L'ex-employé d'un groupe écologiste très critique à l'égard d'un projet d'oléoduc pour les sables bitumineux soutient que le cabinet du premier ministre Stephen Harper a menacé l'agence de financement de l'organisme si elle ne leur retirait pas les fonds attribués. Un porte-parole du premier ministre a toutefois nié ces allégations.

Dans une déclaration sous serment transmise à La Presse Canadienne, Andrew Frank rapporte des propos de son superviseur chez ForestEthics, selon qui un représentant du cabinet de M. Harper avait qualifié leur organisation «d'ennemi de l'État».

Le document décrit comment les employés de ForestEthics ont été avisés que leur poste était menacé. Ce responsable du cabinet du premier ministre aurait ainsi déclaré à l'agence Tides Canada - qui finance ForestEthics - qu'à moins de retirer le soutien fourni au groupe écologiste, tous les projets de l'agence seraient abolis.

Les fonds de Tides Canada proviennent surtout de fondations privées. L'agence soutient financièrement un large éventail d'organismes de bienfaisance à vocations sociale et écologique - comme les Grands Frères et Grandes Soeurs, ou le Fonds mondial pour la nature. Tides Canada est également un partenaire de plusieurs grandes entreprises et d'agences du gouvernement fédéral.

Andrew Frank a été congédié lundi de son poste de conseiller en communications chez ForestEthics, en raison de ses intentions de révéler publiquement l'affaire.

Sa déclaration sous serment fait allusion à des conversations qu'auraient eues, au début du mois de janvier, des employés de ForestEthics et de Tides Canada.

Andrew Frank affirme que des membres du personnel de ForestEthics ont été convoqués à une rencontre, le 5 janvier. Le superviseur de l'organisation, Pierre Iachetti, leur a alors révélé que le président-directeur général de Tides Canada, Ross McMillan, s'était fait imposer un délai pour faire cesser le versement des fonds attribués à ForestEthics, sans quoi le gouvernement abolirait tous les projets de bienfaisance de Tides.

ForestEthics fait partie des organisations ayant incité des compagnies américaines à éviter l'utilisation de pétrole issu des sables bitumineux pour leurs opérations de transport. Au total, 14 compagnies et une municipalité ont pris des engagements, dont la teneur varie d'un cas à l'autre.

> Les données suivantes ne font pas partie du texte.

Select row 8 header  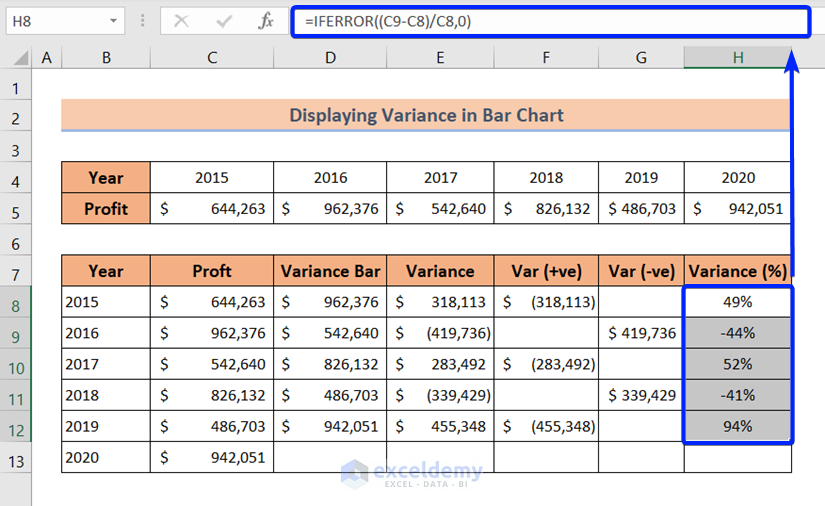(x=16, y=302)
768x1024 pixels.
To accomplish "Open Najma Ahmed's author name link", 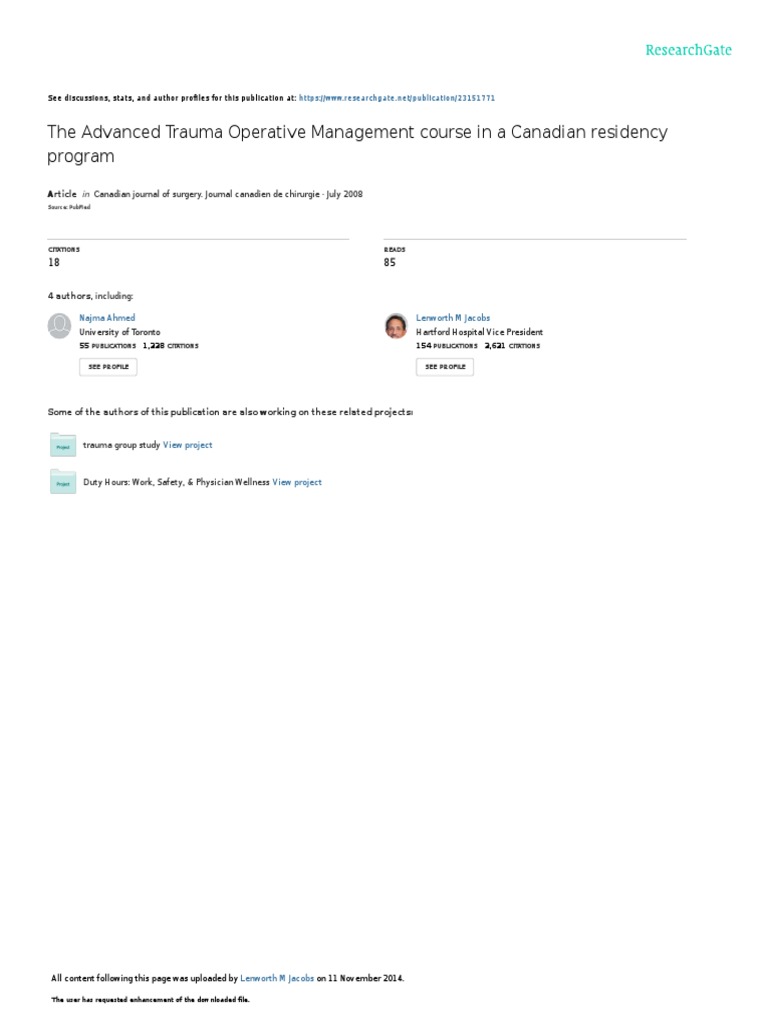I will [107, 318].
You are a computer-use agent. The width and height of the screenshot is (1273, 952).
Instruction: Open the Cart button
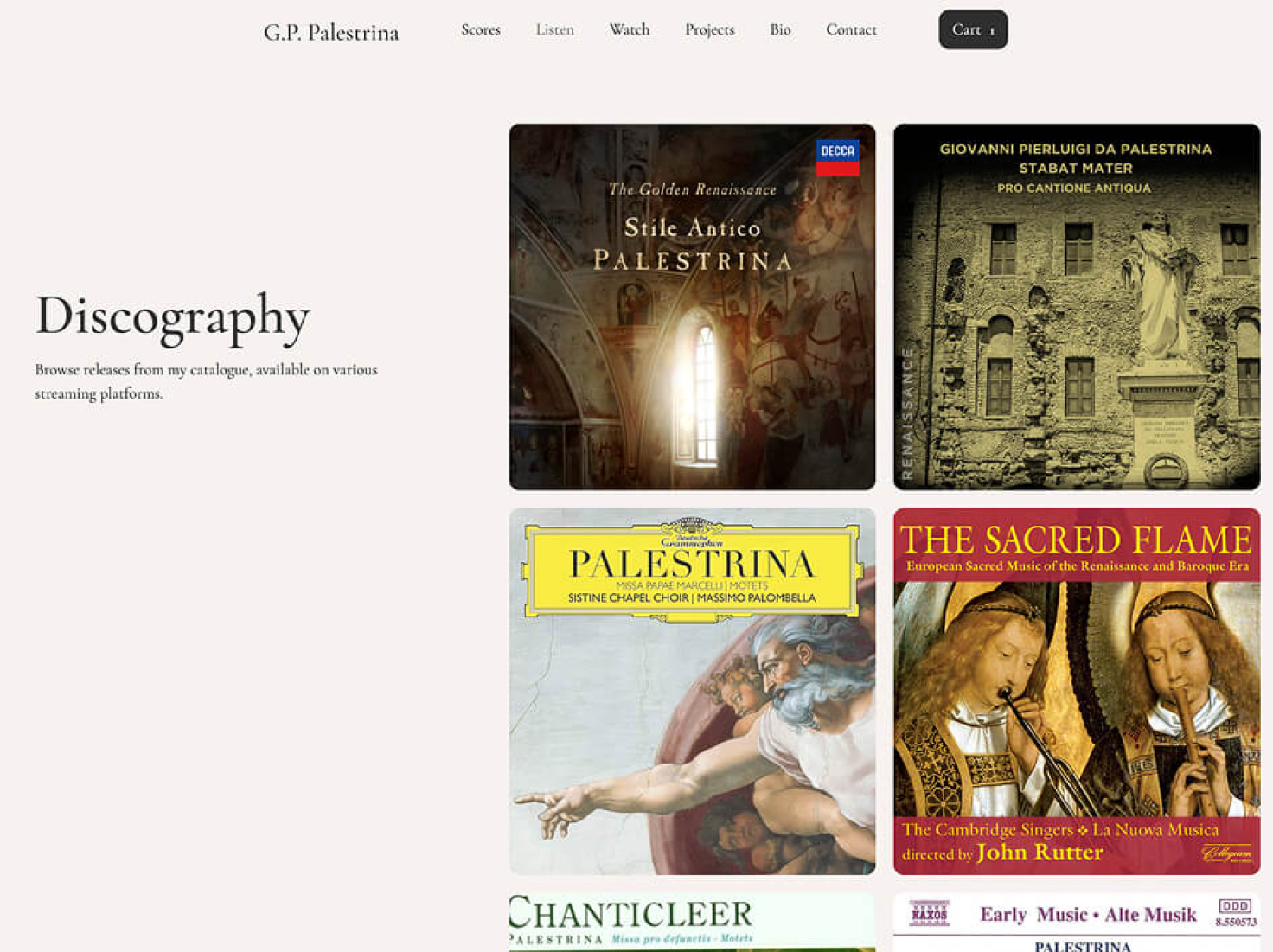973,29
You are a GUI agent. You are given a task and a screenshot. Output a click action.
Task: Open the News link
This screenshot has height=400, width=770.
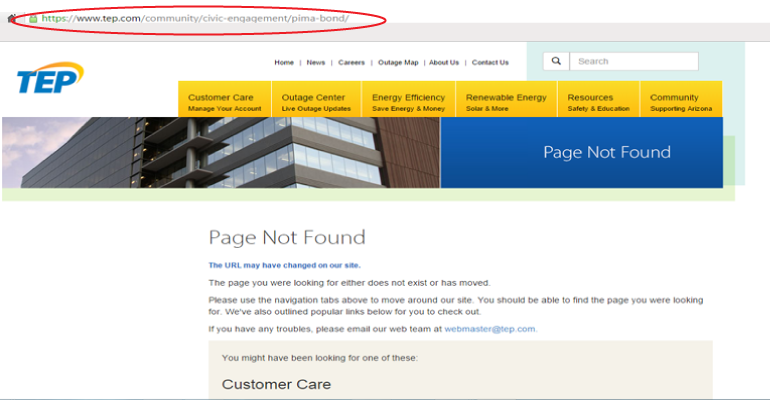point(316,62)
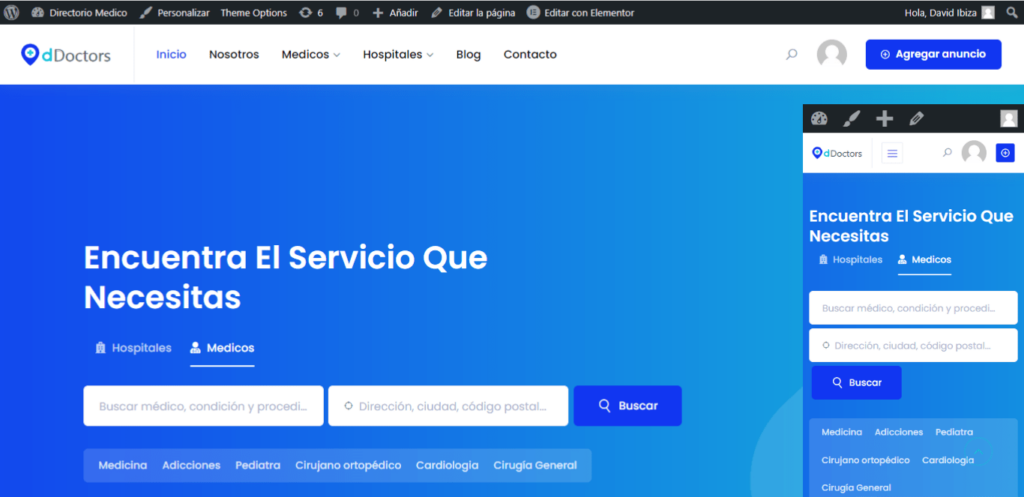Open the Añadir new content menu
This screenshot has height=497, width=1024.
pyautogui.click(x=394, y=12)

Le groupe a également sollicité des citoyens pour qu'ils participent à une consultation de l'Office national de l'énergie sur le projet d'oléoduc Northern Gateway de la société Enbridge Inc. L'oléoduc relierait l'Alberta et la ville de Kitimat, en Colombie-Britannique. Plus de 4000 personnes ont demandé à s'exprimer dans le cadre de cette consultation publique.

Selon Andrew Frank, M. Iachetti tentait de trouver de nouvelles sources de financement pour assurer la survie de ForestEthics.

«L'hypothèse était que M. McMillan avait déjà décidé de faire disparaître les efforts de ForestEthics pour critiquer publiquement le projet Northern Gateway d'Enbridge dans le but de préserver les autres projets de Tides», indique-t-on dans la déclaration.

Le lendemain, l'ex-employé de ForestEthics souligne avoir entendu la même version de cette histoire par Merran Smith, la directrice des initiatives énergétiques chez Tides.

«Elle a dit que quelqu'un du bureau du premier ministre avait décrit ForestEthics comme un «ennemi du gouvernement du Canada» et «un ennemi de la population du Canada', en plus d'avoir menacé l'avenir de Tides si ForestEthics ne disparaissait pas ou n'était pas retiré de ses projets», ajoute-t-on dans le document.

Le porte-parole du bureau du premier ministre, Andrew MacDougall, a soutenu qu'aucune de ces déclarations attribuées au gouvernement n'était fondée.

«Le bureau du premier ministre nie avoir dit l'une ou l'autre de ces allégations, ou quoi que ce soit étant mis en évidence dans cette déclaration», a-t-il plaidé.

Il a refusé de préciser si Tides Canada ou ForestEthics avaient été visés par le gouvernement.

Tides Canada a fait savoir qu'aucun membre de son organisation n'accorderait d'entrevues. Dans un communiqué, M. McMillan a indiqué qu'il ne commenterait pas la déclaration sous serment de M. Frank, sauf pour dire que «son compte rendu de nos conversations avec le gouvernement est erroné».

Le groupe ForestEthics profite du statut d'organisme de bienfaisance au pays par l'entremise de Tides Canada. Celui-ci fournit également un soutien administratif et un certain niveau de financement.